It is sometimes hard to explain to young people how crucial the automotive industry used to be when I was growing up.
Cars are still a huge part of our lives. The retail portion of the industry remains an important employer, and with its glamorous advertising and gleaming showrooms, persists as a quintessential symbol of consumer lust. A large Canadian auto parts sector is still a global player.
But Ford’s latest announcement that it is once again slashing jobs and shrinking its operations in Canada is only the latest signal that the car business is becoming less relevant to the economy and less important to many of our lives.
Almost a year ago, General Motors announced it would be shutting down a plant this December, an unwelcome Christmas present to Oshawa, Ont., which will likely lose thousands of precious industrial jobs.
The job losses may be part of a more general movement of industrial employment from the U.S. and Canada to lower-wage countries, as recently described by Canadian economist and author Jeff Rubin.
“The North American Free Trade Agreement might have been a godsend for auto manufacturers, but it has been a nightmare for Canadians on the assembly line, just as it has been for their American counterparts,” Rubin wrote in the New York Times earlier this month.
But according to other analysts, the loss of car jobs is part of a larger global phenomenon sometimes called the peak car hypothesis, usually attributed to British academic Phil Goodwin, a longtime transportation policy expert at University College London.
A series of studies published since Goodwin wrote about the subject seven years ago purport to show that due to congestion, rising costs, increasingly urban living conditions and the fact that consumer electronics have taken the place of the car as objects of youthful consumer yearning, kilometres driven per person have peaked and are starting to decrease.
A flurry of media reports in 2012 prompted by Goodwin and others like Michael Sivak, from the University of Michigan Transportation Research Institute, pronounced peak car had happened or was happening.
“Among the 15 economically advanced countries [Sivak] analyzed, he found that places with a higher number of Internet users correlated with lower licensure rates among youths between 20 and 24 years of age — including in the United States,” Scientific American magazine reported.
Since then, many critics of the peak car theory have said the decline — in North America, at least — was due to the recession that followed the 2008 credit crunch.
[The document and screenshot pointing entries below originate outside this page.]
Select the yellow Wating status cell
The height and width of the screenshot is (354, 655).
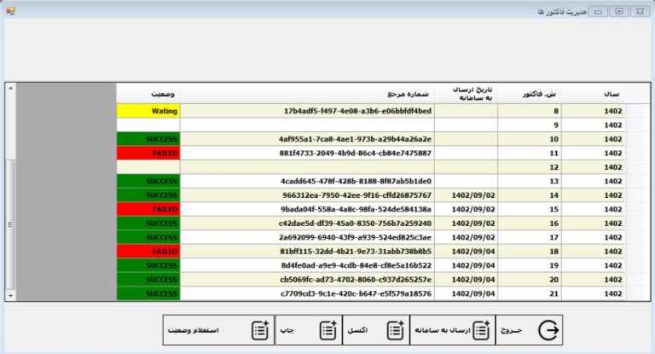click(148, 111)
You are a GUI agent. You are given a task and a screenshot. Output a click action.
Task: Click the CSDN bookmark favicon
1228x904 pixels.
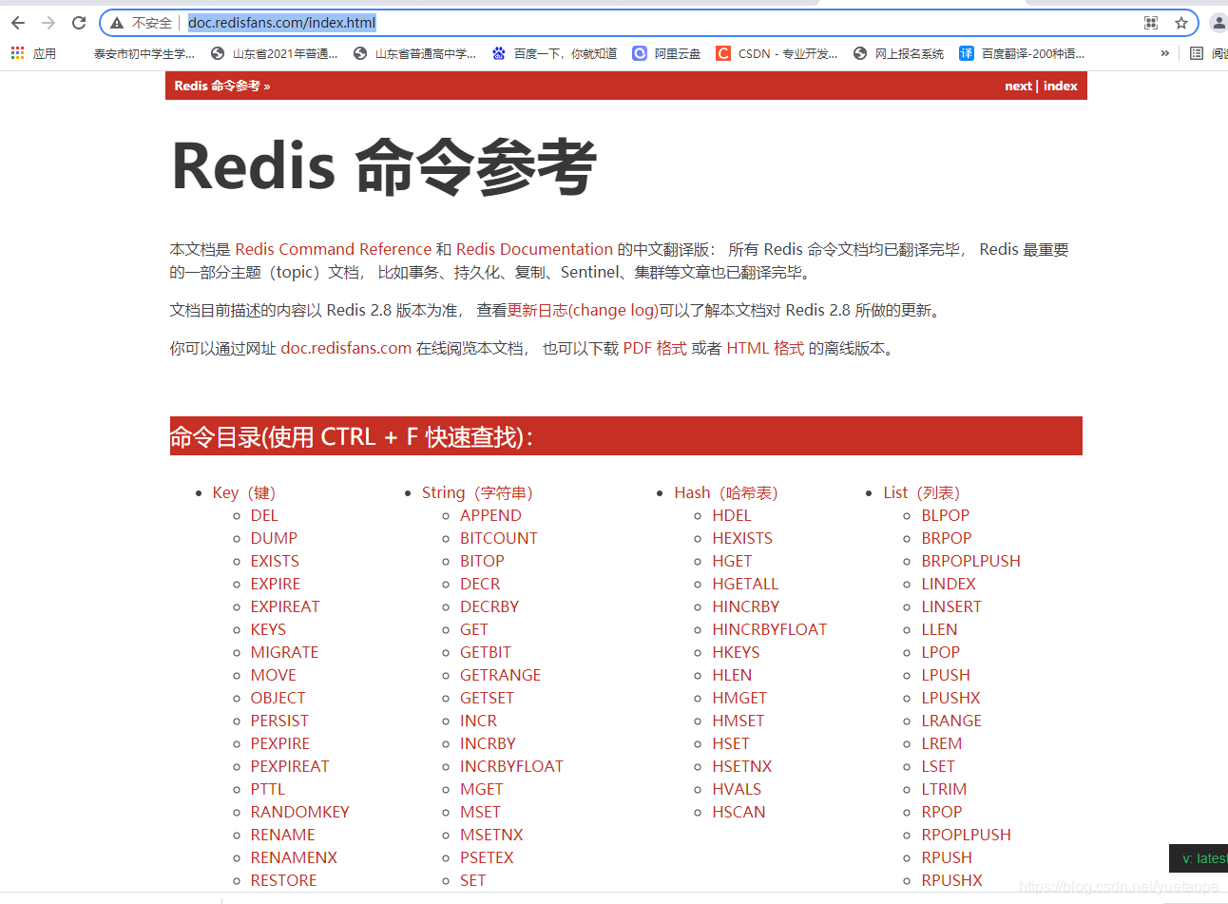[x=724, y=53]
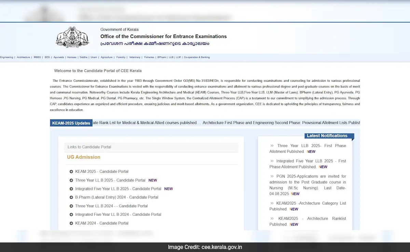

During research for a recent story on mobility as a service, automotive analyst Dennis DesRosiers told me that although figures show the growth in car sales had been tailing off, “vehicle ownership in Canada is at all-time record levels, and it’s been increasing.”
But yesterday, a new report from the news wire service Reuters projected that numbers out Friday will show that U.S. automotive sales in October declined by 1.3 per cent, according to two automotive consultancies, J.D. Power and LMC Automotive. Canada is unlikely to do better.
Growing fears of recession may be contributing to the decline as car-buyers decide to make do rather than splash out on a new vehicle. But the report says rising costs, partly because the cars being sold are pricey SUVs and trucks, are an increasing barrier, forcing automakers to offer large enticements.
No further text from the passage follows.